• _Study questions_:
1 - In the report on Iran's stake in the Namibian uranium mine, what percentage of the Rossing Uranium Mine has Iran owned since 1975?
2 - From the report on Iran's stake in the Namibian uranium mine, print the stretch from "U.N. Security Council" through "Asia, including Japan.".

• _Provided passage_:
%%

* Iran owns 15 pct stake in uranium mine in Namibia
* Rio Tinto says complying with UN sanctions on Iran
* Group says Rio Tinto may be violating U.S. law
By Louis Charbonneau
UNITED NATIONS, Oct 29 (Reuters) - Iran can keep its stake in a uranium mine in Namibia owned by Anglo-Australian mining giant Rio Tinto (RIO.AX)(RIO.L), despite new U.N. sanctions restricting such investments, the firm said on Friday.
U.N. Security Council resolution 1929, adopted in June, bans the sale of any stakes in uranium mines to Iran, as well as shares in any commercial operations linked to the production of nuclear materials or technology. It also says that "all states shall prohibit such investment."
Since 1975 -- before its 1979 Islamic revolution -- Iran has owned a 15 percent stake in the Rossing Uranium Mine in Namibia in southern Africa, one of the world's biggest open-pit uranium mines. Rossing Uranium Limited, majority-owed by Rio Tinto, sells its uranium to nuclear power plants in North America, Europe and Asia, including Japan.
"Rio Tinto has discussed the new United Nations Resolution 1929 ... with the governments of Namibia, the United States, the United Kingdom and Australia," Rio Tinto said in a statement. "We believe we are complying with the resolution."
"The government of Iran ... does not gain access to any nuclear technology through its investment, it has no uranium product off-take rights and all dividend payments have been frozen," said the statement, sent to Reuters by Rossing.
Council diplomats told Reuters that the latest steps clearly ban the sale of new stakes to Iran but are unclear on whether any previously held Iranian stakes in uranium mines or other nuclear-related operations should be divested.
One Security Council diplomat told Reuters on condition of anonymity that resolution 1929 appeared to apply only to new stakes, though others said that all mining firms might come under pressure from Western powers to disassociate themselves from Tehran, which is suspected of developing atomic weapons.
Iran insists its nuclear program is entirely peaceful and is intended to meet the nation's growing power needs. It has been hit with four rounds of U.N. sanctions but refuses to halt uranium enrichment work as demanded by the Security Council.
United Against Nuclear Iran (UANI), a U.S.-based non-governmental group that has been putting public pressure on businesses to break off ties with Iran, sent a letter last week to Rio Tinto warning it that the firm's majority ownership of the Rossing mine "appears to be a violation of U.S. law."
The Iranian stake in Rossing is held by the Iran Foreign Investment Company, which the U.S. Treasury Department added in August to its list of Iranian companies subject to U.S. sanctions for supporting Tehran's nuclear program.
"Iranian government personnel also have access to the facility, from which they can acquire valuable technical knowledge to advance the regime's nuclear weapons program," said UANI President Mark Wallace, a former U.S. diplomat.
U.S. officials have not commented recently about the Rossing mine. Five years ago, when Reuters first revealed the existence of the Iranian ownership stake in the Namibian mine, a U.S. official said the issue was "troubling."

%%

• _The data_:

%%

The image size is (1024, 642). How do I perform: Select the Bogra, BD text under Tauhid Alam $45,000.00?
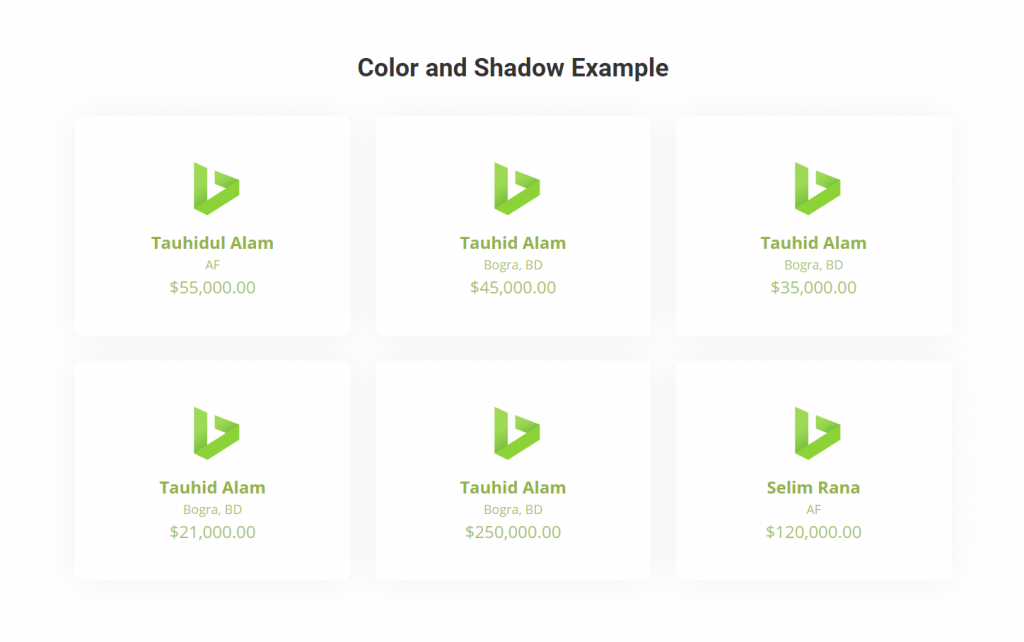click(x=513, y=265)
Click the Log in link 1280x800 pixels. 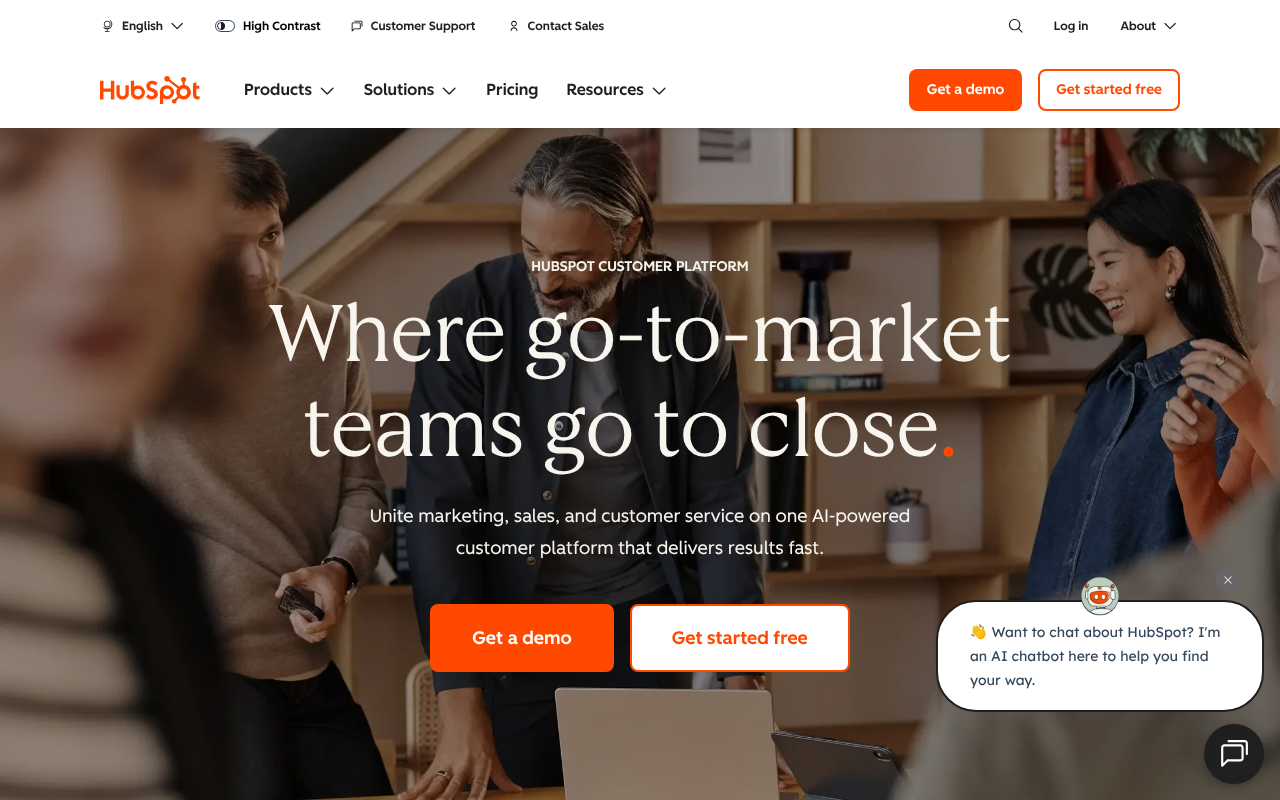click(x=1070, y=26)
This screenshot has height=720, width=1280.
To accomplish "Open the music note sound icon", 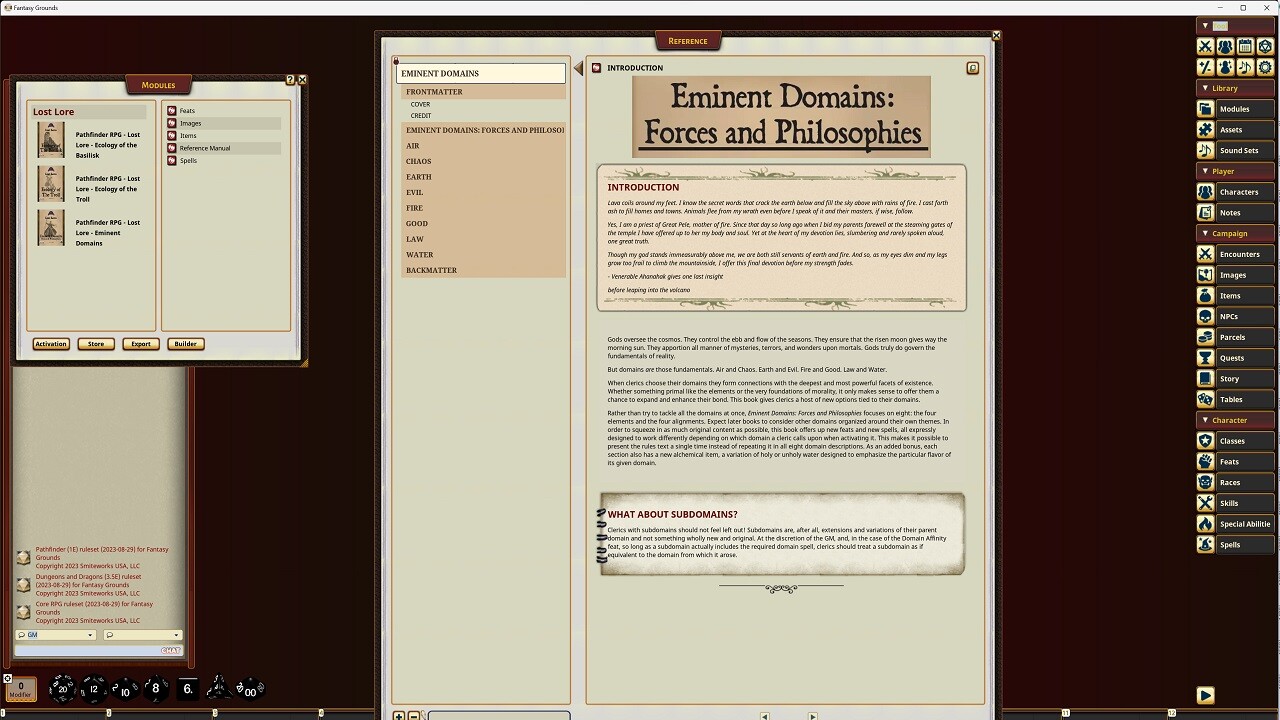I will 1244,67.
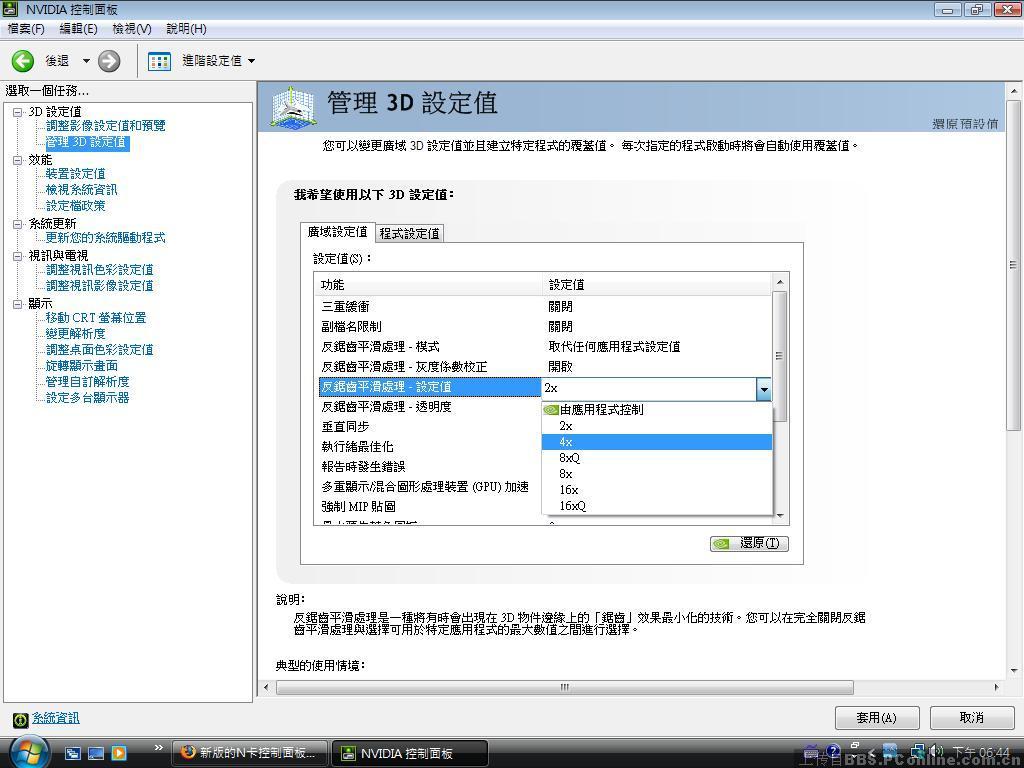Open the 反鋸齒平滑處理 - 設定值 dropdown arrow
Image resolution: width=1024 pixels, height=768 pixels.
(x=764, y=389)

%%

• _Replies_:
1 - 15 percent

2 -
U.N. Security Council resolution 1929, adopted in June, bans the sale of any stakes in uranium mines to Iran, as well as shares in any commercial operations linked to the production of nuclear materials or technology. It also says that "all states shall prohibit such investment."
Since 1975 -- before its 1979 Islamic revolution -- Iran has owned a 15 percent stake in the Rossing Uranium Mine in Namibia in southern Africa, one of the world's biggest open-pit uranium mines. Rossing Uranium Limited, majority-owed by Rio Tinto, sells its uranium to nuclear power plants in North America, Europe and Asia, including Japan.